The entity resolution engine 160 may then generate the scoring function 167 for each pair of data sources based on the training data 162 associated with the entities 111 generated by the data sources 110 in the pair. Each scoring function may be generated based on the training data 162 using machine learning, for example. Other methods may also be used.
For “r” number of data sources 110, there may be “r choose 2” unique pairs of data sources 110. Because each data source may have unique data attributes, the entity resolution engine 160 may generate a scoring function 167 for each pair of data sources 110, resulting in r choose 2 scoring functions 167. As may be appreciated, a large amount of training data 162 may be needed to generate the scoring functions 167. Because the training data 162 is manually generated by human reviewers, generating the scoring functions 167 may be expensive and time consuming. In order to reduce the amount of training data 162 used to generate each of the scoring functions 167, the entity resolution engine 160 may use transfer learning (also known as multi-task learning) to generate the scoring functions 167.
Typically, transfer learning problems involve solving a sequence of machine learning (e.g., classification or regression) tasks which are linked in some way. By constraining the solutions of each task to be “close together” during transfer learning, the amount of training data 162 used to generate each scoring function 167 may be decreased. Using transfer learning, generating each scoring function 167 can be considered a task, and information learned by the entity resolution engine 160 during a task of generating one scoring function 167 can be used in a task when generating a different scoring function 167.

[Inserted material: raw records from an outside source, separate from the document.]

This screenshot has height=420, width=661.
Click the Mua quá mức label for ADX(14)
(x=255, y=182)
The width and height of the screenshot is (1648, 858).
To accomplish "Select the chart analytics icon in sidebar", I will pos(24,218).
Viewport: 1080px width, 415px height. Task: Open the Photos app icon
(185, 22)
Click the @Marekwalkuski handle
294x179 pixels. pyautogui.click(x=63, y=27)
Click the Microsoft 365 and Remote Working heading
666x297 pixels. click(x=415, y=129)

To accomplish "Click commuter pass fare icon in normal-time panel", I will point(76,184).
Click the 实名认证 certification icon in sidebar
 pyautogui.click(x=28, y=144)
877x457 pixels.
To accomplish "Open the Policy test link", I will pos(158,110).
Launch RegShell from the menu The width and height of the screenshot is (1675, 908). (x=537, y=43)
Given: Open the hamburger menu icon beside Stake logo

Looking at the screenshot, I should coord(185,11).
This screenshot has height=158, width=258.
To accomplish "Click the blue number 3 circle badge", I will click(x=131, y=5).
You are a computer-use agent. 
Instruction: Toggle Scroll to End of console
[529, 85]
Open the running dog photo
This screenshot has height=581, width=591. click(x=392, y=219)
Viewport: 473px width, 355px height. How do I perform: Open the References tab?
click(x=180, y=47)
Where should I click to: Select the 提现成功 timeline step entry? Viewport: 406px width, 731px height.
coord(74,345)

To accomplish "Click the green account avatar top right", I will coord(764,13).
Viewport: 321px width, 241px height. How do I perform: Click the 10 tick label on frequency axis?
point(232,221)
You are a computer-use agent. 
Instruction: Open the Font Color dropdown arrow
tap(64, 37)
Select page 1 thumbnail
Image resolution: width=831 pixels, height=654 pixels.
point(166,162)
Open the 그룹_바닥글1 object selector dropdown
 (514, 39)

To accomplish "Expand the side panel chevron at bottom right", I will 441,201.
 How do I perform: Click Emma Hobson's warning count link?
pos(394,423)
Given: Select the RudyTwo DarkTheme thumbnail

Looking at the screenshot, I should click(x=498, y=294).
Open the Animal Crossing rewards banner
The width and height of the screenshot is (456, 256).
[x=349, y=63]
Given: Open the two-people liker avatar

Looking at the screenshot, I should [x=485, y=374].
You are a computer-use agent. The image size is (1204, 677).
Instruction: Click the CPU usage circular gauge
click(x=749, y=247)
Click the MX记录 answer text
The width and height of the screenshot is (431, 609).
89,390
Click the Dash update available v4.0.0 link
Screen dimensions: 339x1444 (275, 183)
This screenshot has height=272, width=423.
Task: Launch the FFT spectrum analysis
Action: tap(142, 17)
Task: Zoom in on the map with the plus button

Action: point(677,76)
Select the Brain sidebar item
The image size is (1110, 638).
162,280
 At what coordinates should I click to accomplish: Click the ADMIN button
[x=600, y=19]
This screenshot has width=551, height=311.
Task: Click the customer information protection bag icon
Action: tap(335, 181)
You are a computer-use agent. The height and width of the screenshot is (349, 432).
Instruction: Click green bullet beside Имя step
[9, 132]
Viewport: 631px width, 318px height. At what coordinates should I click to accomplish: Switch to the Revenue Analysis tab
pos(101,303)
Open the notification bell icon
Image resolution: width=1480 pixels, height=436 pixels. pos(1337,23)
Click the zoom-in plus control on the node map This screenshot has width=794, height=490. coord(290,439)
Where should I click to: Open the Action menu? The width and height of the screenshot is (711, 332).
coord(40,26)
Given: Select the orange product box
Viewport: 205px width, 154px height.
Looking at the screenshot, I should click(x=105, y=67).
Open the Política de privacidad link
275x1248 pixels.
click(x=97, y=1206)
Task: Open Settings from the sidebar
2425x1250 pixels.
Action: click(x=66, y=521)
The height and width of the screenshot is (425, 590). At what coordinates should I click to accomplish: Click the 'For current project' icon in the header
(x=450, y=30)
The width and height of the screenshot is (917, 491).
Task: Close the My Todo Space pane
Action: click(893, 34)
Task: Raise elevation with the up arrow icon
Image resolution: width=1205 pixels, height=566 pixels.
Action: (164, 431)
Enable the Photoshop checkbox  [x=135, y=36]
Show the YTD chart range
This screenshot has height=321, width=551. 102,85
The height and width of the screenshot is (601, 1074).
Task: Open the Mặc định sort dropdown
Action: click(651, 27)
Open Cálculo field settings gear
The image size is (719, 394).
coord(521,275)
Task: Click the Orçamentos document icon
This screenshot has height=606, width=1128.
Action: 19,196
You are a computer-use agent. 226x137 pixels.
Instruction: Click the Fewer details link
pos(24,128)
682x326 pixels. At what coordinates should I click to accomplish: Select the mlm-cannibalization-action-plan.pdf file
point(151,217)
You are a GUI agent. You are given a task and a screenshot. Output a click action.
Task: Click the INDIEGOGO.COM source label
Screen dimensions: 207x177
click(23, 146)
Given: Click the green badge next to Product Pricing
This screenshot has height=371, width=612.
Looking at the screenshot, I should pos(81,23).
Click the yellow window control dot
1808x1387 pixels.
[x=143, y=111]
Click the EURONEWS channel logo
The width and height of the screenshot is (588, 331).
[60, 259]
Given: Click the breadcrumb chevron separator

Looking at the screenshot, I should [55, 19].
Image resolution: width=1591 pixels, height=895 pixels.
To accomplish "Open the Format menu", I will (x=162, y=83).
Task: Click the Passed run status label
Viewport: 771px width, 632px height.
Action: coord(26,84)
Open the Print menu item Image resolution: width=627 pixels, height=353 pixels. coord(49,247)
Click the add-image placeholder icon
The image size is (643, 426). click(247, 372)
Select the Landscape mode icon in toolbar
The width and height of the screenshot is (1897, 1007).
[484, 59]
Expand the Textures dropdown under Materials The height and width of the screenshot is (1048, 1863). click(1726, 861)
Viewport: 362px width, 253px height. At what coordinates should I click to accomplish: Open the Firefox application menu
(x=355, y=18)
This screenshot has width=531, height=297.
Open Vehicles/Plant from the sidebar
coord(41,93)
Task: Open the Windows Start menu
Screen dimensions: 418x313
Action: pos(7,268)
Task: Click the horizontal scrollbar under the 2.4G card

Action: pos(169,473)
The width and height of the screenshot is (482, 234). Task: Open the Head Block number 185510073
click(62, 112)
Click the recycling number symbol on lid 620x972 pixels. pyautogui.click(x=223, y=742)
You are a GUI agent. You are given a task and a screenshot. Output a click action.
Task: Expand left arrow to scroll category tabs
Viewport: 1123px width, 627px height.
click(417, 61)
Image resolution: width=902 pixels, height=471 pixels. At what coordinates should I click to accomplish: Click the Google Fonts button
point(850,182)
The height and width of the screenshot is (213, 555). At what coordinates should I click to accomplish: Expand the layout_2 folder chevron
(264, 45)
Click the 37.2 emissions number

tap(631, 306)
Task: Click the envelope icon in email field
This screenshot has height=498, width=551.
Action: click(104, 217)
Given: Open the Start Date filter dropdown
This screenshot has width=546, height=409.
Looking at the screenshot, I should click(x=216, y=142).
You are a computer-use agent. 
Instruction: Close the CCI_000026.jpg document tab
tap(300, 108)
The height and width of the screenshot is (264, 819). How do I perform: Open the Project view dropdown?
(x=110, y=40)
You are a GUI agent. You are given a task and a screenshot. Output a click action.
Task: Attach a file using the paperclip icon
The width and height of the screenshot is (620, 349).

FIG. 2 is an illustration of an example entity resolution engine 160. As shown, the entity resolution engine 160 may include one or more components including, but not limited to, a training module 210, a scoring function generator 220, and an entity resolver 230. While the components are illustrated as part of the entity resolution engine 160, each of the various components may be implemented separately from one another using one or more computing devices such as the computing device 500 illustrated in FIG. 5, for example.
The training module 210 may generate training data 162. In some implementations, the training module 210 may generate the training data 162 by randomly sampling pairs of entities 111 from pairs of data sources 110. Each sampled pair of entities 111 may then be presented to one or more judges who may then generate and assign a similarity score to the sampled pair of entities 111. The score may be a binary score and may indicate if the entities in the pair of entities 111 are duplicate entities or are non-duplicate entities. The judges may manually assign scores. However, automated judges may also be used. The assigned similarity scores may be assigned to the sampled entity pair and stored as the training data 162. Each sampled entity pair and assigned similarity score in the training data 162 may be referred to herein as an example.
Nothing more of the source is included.